London-based nhas eight names listed for their patent “expertise”. Hugh Goodfellow leads the biotechnology team at the firm and has a particularly strong focus on stem cells, transgenics, biofuels, complex immunology and nano-biotechnology. He is a “leading authority” on patent prosecution outside of Europe and boasts an “impressive roster of clients”. Huw Hallybone is a chemical and biotechnology specialist who is “quick to grasp complex issues”, while Edward Oates is a pharmaceuticals “guru”. James Warner specialises in medicinal chemistry, particularly in patent strategies for innovator pharmaceutical companies and offers “straightforward and practical advice”.
Smart & Biggar/Fethersonhaugh fields six inclusions across three Canadian offices. Yoon Kang leads the life science practice in the firm’s Toronto office, and offers clients a “wealth of experience” in the field. Christopher Robinson is a patent procurement specialist within the life sciences area, with a particular emphasis on biologics and pharmaceuticals. Stephan Georgiev had over 25 years of experience in patent prosecution, client counselling, and patent portfolio growth and utilisation. He is a “famed practitioner” noted for his “bespoke solutions”.
Gill Jennings & Every also garners six inclusions. Peter Finnie specialises in the sectors of IT and telecommunications, and displays “tremendous understanding” of complex matters. The “meticulous” Stephen Haley has obtained patents for clients in software-related inventions, optical recording media, avionics, telecommunications, packaging and air conditioning technologies. Helen Jones has an “intricate knowledge” of the life sciences and chemistry fields and offers clients “work of the highest quality”.
Six practitioners are also highlighted from Kilburn & Strode. Gwilym Roberts advises clients on patent audit and capture, patent filing strategies and patent portfolio management techniques and is a “top name” according to peers. Alison Care specialises in biotechnology patents and clients praise her “ability to get to the heard of an issue”. “First choice” Nick Lee primarily focuses his practice on prosecution and opposition matters at the European Patent Office, and specialises in the fields of biosciences.
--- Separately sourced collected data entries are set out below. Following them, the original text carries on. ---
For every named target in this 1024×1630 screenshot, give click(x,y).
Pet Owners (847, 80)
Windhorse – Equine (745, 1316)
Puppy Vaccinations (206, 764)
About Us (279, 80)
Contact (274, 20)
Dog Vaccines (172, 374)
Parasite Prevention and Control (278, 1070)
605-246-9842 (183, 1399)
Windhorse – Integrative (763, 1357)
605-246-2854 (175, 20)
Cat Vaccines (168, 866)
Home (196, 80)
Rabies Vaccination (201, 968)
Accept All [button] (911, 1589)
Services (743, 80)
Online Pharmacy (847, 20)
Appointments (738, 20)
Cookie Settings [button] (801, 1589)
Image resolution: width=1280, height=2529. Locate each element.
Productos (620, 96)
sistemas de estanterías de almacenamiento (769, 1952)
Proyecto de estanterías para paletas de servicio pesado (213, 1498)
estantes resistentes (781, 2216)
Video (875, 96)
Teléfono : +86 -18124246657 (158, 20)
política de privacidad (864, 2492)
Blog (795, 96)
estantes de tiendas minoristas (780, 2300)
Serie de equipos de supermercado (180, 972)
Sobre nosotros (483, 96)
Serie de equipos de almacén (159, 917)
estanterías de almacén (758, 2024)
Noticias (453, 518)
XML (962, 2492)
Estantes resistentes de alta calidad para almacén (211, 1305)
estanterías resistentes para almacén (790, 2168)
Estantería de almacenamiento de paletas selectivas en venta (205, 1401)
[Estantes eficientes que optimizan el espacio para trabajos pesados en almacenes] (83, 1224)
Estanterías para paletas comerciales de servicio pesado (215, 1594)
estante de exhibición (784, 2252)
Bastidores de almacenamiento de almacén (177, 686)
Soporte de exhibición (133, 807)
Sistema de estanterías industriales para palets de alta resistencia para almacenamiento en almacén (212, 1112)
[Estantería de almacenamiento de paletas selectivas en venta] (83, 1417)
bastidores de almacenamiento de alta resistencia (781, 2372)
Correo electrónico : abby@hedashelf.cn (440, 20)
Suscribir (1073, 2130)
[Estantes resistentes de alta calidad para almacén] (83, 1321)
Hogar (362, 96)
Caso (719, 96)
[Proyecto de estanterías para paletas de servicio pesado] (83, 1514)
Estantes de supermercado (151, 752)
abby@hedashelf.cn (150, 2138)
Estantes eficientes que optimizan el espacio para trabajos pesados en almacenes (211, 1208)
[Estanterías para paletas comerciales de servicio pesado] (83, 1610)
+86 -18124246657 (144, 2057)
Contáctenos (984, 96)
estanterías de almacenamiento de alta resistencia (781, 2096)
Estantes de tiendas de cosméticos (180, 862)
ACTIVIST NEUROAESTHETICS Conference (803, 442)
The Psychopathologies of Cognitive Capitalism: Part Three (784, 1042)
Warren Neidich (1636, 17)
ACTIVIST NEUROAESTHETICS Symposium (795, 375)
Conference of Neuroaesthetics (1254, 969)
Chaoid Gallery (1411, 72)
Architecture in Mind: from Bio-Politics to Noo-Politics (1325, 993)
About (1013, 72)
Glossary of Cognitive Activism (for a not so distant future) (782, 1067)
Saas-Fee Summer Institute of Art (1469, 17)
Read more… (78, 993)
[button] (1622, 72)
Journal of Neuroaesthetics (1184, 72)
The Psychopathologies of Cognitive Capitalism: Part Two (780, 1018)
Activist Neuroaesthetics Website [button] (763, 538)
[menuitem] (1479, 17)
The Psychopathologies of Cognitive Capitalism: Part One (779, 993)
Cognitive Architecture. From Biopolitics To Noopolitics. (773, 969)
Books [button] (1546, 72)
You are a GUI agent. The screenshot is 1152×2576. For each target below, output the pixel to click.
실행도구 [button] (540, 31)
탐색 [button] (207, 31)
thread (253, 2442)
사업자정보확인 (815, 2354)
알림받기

Bereskin & Parr has five names included. Carmela DeLuca advises clients on the management of patent portfolios in Canada and abroad, including the preparation and prosecution of patent applications. She is a “consummate expert” who is a “key player” in the field. Micheline Gravelle is the managing partner of the firm as well as head if its life sciences practice group. She specialises in new technologies and is a “well-reputed name” in the field.
At Finnegan Henderson Farabow Garrett & Dunner five practitioners are also featured. Philip Cupitt in London is an electronics, telecommunications and medical device expert, whose clients describe him as “first rate”. Yuefei Ma in Reston focuses on patent prosecution across a variety of electrical engineering disciplines, including semiconductor devices and digital and fabrication methods. She is an “innovative” adviser and “really knows her stuff”.